Contextual Bandits : l0stinsp4ce

Online Alternatives Testing, with Contexts

Through several earlier posts on this blog, I outlined an online learning algorithm for maximizing click through rates on landing pages. This strategy turns out to be an old one, from the 1930s in fact, called Thompson sampling. But despite its age and simplicity, it works quite well, and the concurrent data structures / multi-process approach has shown good results in real-world testing!

Some gaps have emerged, though, that really expand the problem and make things a bit more complicated. How do you pick a different winner for mobile and desktop? If you're running independent tests for different traffic sources, how can you share some information about which page content is 'generally good' across the tests without forcing them to have the same result? In offline analysis, this is a great setup for hierarchical models / partial pooling, as described in the Gelman & Hill classic ARM (Analysis with Regression Models), making use of MCMC methods and probabilistic programming languages like Stan. But are there ways we can get at nice features of that approach without turning to their solving methods (rather than simple online data assimilation)?

It turns out this expanded problem of 'bandits with round-specific hints' is called 'contextual bandits', so I went to the arXiv and tried to find some nice ideas.

Some notes on solutions in the literature

I'll pick three papers/families of work that I spent more time with and give quick notes. If this is of interest to you, check out this great survey of the topic from 2015 -- if you skip over the analysis of regret bounds, it's almost readable ;)

ILOVETOCONBANDITS (yes, that's the actual algorithm name)

Generally pretty attractive
Sample from a distribution over policies, each having a context -> arm mapping
Run coordinate descent over history to get new distribution over policies each epoch
Would like something more fully online and interpretable

Thompson Sampling Contextual Bandits

Sample a weight vector, select an arm based on argmax over dot products
Covariance of weight vector is based on inverse of covariance of context vectors
Mean of weight vector is based on high-reward contexts
Contexts similar in high-variance dimensions should have similar predictions
Exponential gradient over expert weights (also in EXP3 and EXP4)
Assumes you have a context vector per arm

Contextual Bandits with Similarity Information

Generates policy balls that cover the (context, arm) space with similarity-measure based radius
As contexts arrive, generates more, finer-grained policy regions
Similarity measure includes arms, so never-before-played arms can be exposed to (similar) contexts that have had success on similar arms
Requires similarity measures over both arms and contexts

Thompson Sampling from Online Mixture Model

Drawing from good ideas in this work and aiming for an only incremental change to the online alternative testing strategy described in earlier posts, I've devised an approach

Assumptions

Contexts are drawn from M populations — we'll provide soft cluster assignments for each input context vector
Each population has a reward distribution over K arms — thus, each population has an expert

Model

Initialize a 'population weights' matrix W (d x M)
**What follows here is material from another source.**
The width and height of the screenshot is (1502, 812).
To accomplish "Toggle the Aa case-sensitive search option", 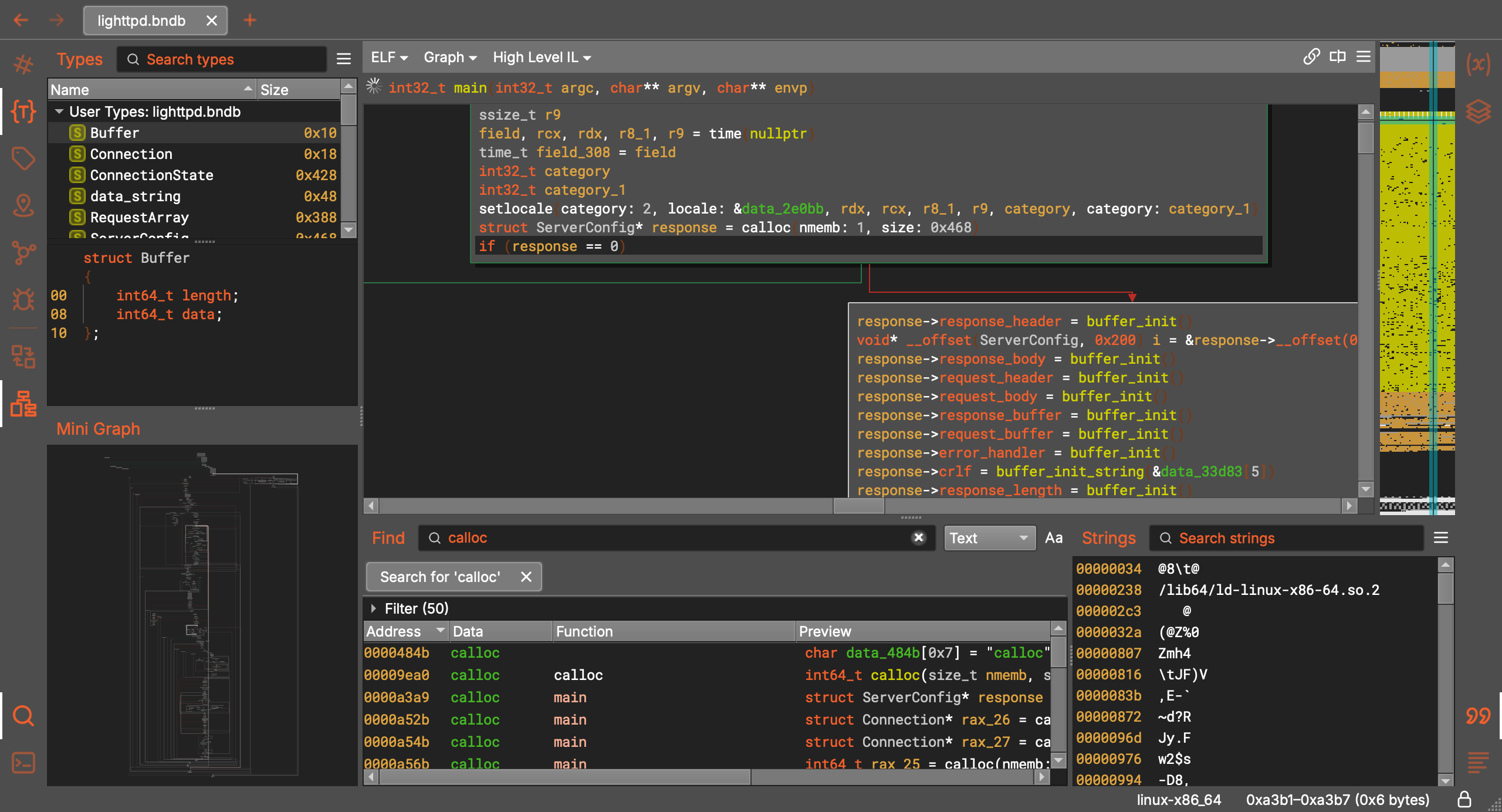I will pyautogui.click(x=1054, y=538).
Potentially via K-means on historic context data in d, selecting M centroids

For each expert in M and arm in K, initialize successMK and failureMK counters to represent some prior on reward rate

During each step of online operation:

Receive context x and arm set a
xW gives probability distribution across populations, w
For each expert where w > 0, for each arm in a:
- Sample from Beta(successMK, failureMK) as probability of reward
- Return arm with highest sampled reward probability
Select an expert according to probabilities in w and play the arm it returned
Observe either success or failure

Then, we update experts' knowledge of arms and the probabilities of each expert for each context:

Update experts in proportion to the current modeled relevance of this context to them:

Record a fractional success or failure for each expert according to its probability in w

Update the population weights matrix to make experts with higher likelihood reward estimates more likely as assignments for this context:

Calculate a gradient update to w; for each element in w:
- wt+1 := w p(rt|at)
- That is, new expert probability = old expert probability * likelihood of observed outcome according to that expert
Calculate delta_w as wt+1 - wt; we need to change the corresponding element of xW by this much
- We can do this by adding a scaled xt to the corresponding column of W
- When xt is an indicator vector, Wi += delta_w-scaled normalized xt
- That is, a -.2 change w.r.t context [1, 0, 1] would be accomplished by adding [-.1, 0, -.1]

Features

Fully online, with room for 'warm starts' from offline training: no batched steps are required; balances exploit and explore through sampling
Interpretable probabilities: for each context, you can assess the modeled odds of being a member of each group, and each group's modeled odds of success with each arm
Shares information across settings where set of available arms change: group membership predictions can be used in settings where new arms are available

Concerns

How do you get the number of populations/experts right? How sensitive to having it right is the whole algorithm? It seems possible that this is very important -- if data from a population is split evenly across two experts, both are worse off, but the model will not readily cut off either.
As population weights change, data assimilated into an expert may have come from now-irrelevant contexts, but there's no way to get it out.

Another post soon will show some experimental results and try to assess those concerns.